# Welches ist euer Lieblingsfilm?



## Horstilon (9 Sep. 2011)

Postet ma eure Lieblingsfilme


----------



## Spezi30 (9 Sep. 2011)

achduje...da gibts so viele...ich mach das evtl mal als Themenserie, hatte ich schon vor längerem mal drüber nachgedacht


----------



## jim1983 (9 Sep. 2011)

Predator 1 FSK18


----------



## General (9 Sep. 2011)

From Dusk Till Dawn


----------



## Mandalorianer (9 Sep. 2011)

Star Wars
Matrix
Avatar
Tarantino sowieso


----------



## thotti (9 Sep. 2011)

Western Stagecoach Scifi Firely usw Sehr vieje Drama Gran Torino ,Millonen Dollar Baby usw.Komödie Deutsch Vincent will Me(h)rKomödie Ausland Hangover,Fanboys .Usw sehr viele Lieblingsfilme.


----------



## Kratos82 (9 Sep. 2011)

alle david fincher und christopher nolan filme!!!!!


----------



## redfive (9 Sep. 2011)

The Blues Brothers!


----------



## derhesse (9 Sep. 2011)

One Night in Paris 


Gruß


----------



## harrymudd (13 Sep. 2011)

The Dark knight
Blues Brothers


----------



## Flaming Sword (13 Sep. 2011)

*Alien*


----------



## Freibier (5 Feb. 2012)

00 schneider jagd auf nihil baxter 
Alice im Wunderland 
Fear and Loathing in Las Vegas


----------



## Skyfly100 (19 Okt. 2012)

Letzter guter Film: Headhunters


----------



## Punisher (19 Okt. 2012)

One Night in Paris


----------



## thomashm (19 Okt. 2012)

I.Q. - Liebe ist relativ.


----------



## betzdorf (21 Okt. 2012)

Eiskalte Engel (Gründe: Sarah Michelle Gellar, Selma Blair, Reese Witherspoon!)


----------



## Purple Feather (22 Okt. 2012)

Dirty Dancing


----------



## p0wertube (22 Okt. 2012)

American Psycho


----------



## dianelized20 (22 Okt. 2012)

Almost Famous
True Romance
Top Secret
Hellraiser
Vermächtnis der Tempelritter
Jäger des verlorenen Schatzes
Stirb langsam
Terminator 2
Die nackte Kanone
Alien
Trainspotting
Requiem for a dream
Leben des Brian
American Beauty
Bang Boom Bang
Zurück in die Zukunft
Braindead
Memento
Predator
Sieben
Gottes Werk und Teufels Beitrag
A little romance
Poltergeist
Ein Fisch namens Wanda


... so ich glaub das muss reichen


----------



## Cathy (23 Okt. 2012)

30 Days of Night
The Avengers
Hangover 1&2


----------



## robyndreamz (9 März 2013)

the big lebowski


----------



## hamster360ofking (8 Dez. 2014)

The Dark Knight
The Dark Knight Rises
Inception


----------



## pLagerblom7 (5 Jan. 2015)

Es ist schwierig, einen einzigen zu nennen.
Aber ich finde Avatar schon klasse!


----------



## ottokar66 (1 März 2015)

Das Leben des Brian ....und nein, ich schäme mich nicht dafür


----------



## wergoatlord (10 Apr. 2015)

das lord of the rings


----------



## 5799stefan (11 Apr. 2015)

Herr der Ringe ist schon super :WOW::WOW::WOW:


----------



## Mr.
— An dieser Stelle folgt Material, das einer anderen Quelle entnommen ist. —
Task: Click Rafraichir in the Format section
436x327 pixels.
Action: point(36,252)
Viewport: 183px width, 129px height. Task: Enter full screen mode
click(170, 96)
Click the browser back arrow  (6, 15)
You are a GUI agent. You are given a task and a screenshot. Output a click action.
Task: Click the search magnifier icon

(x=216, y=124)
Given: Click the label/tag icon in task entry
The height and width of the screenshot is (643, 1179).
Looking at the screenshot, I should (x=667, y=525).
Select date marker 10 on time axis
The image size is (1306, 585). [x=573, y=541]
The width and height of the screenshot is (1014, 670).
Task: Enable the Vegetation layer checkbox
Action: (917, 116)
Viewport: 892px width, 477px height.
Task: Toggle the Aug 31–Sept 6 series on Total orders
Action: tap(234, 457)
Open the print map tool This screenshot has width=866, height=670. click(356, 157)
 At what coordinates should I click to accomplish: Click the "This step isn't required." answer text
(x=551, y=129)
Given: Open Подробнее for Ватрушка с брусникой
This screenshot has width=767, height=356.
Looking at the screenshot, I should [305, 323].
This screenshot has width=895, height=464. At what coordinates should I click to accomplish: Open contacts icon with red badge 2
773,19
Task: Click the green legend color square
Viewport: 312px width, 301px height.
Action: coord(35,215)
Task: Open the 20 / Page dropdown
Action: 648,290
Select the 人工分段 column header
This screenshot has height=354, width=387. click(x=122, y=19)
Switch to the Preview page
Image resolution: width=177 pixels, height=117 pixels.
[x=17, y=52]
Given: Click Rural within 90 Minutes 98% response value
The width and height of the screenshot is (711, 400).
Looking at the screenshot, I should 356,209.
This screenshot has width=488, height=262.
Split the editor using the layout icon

Alba (2 Mai 2015)

Stirb langsam
Der Prinz aus Zamunda


----------



## shahia (8 Dez. 2016)

Da hab ich einige. Inception, Avatar


----------



## Schildy72 (29 Dez. 2016)

... Koll Bill.


----------



## Schildy72 (29 Dez. 2016)

... ähhh, tausche o gegen i


----------



## tvgirlslover (29 Dez. 2016)

Fear and Loathing in Las Vegas


----------



## gauloises2 (26 Jan. 2017)

"Schwarze Augen" - italienisch-sowjetische Literaturverfilmung von 1987 nach Anton Tschechow

Nachtrag:
"Romance & Cigarettes" sollte ich auch noch erwähnen. USA 2005 mit Susan Sarandon, Kate Winslet, Christopher Walken, James Gandolfini, Steve Buscemi und und und...


----------



## golizz89 (11 Feb. 2017)

Der Herr der Ringe (komplette Trilogie)


----------



## Thor5000 (13 Feb. 2017)

Herr der RInge


----------



## Kianna (2 Apr. 2017)

*Pearl Harbor*


----------



## lappi (28 Apr. 2017)

Der Ruhm meines Vaters (F 1990)


----------



## Jools (14 Juli 2017)

Star Wars Episode 4-6


----------



## Raven1987 (14 Aug. 2017)

Titanic
Harry Potter


----------



## hanswurst87 (4 Okt. 2017)

300
Sin City 1+2
Marvel Cinematic Universe


----------



## ichglaubeanfitness (4 Okt. 2017)

Matrix Teil 1


----------



## cropatricia (1 Sep. 2018)

Sieben Leben mit Will Smith


----------



## Lullaby382 (12 Sep. 2018)

Moulin Rouge!


----------



## husonaut (9 Okt. 2018)

Ist zwar nicht ein einzelner Film, aber die gesamte Star Wars Reihe


----------



## Bern_rondon (21 Aug. 2019)

Godfather ist kunst


----------



## gargamel (14 Sep. 2019)

Pulp Fiction


----------



## skeet1 (22 Sep. 2019)

1. The Good The Bad The Ugly


----------



## Younuzon (30 Sep. 2019)

Blood in Blood out
Titanic


----------



## haller (21 Aug. 2022)

das Boot
der mit den Wolf tanzt


----------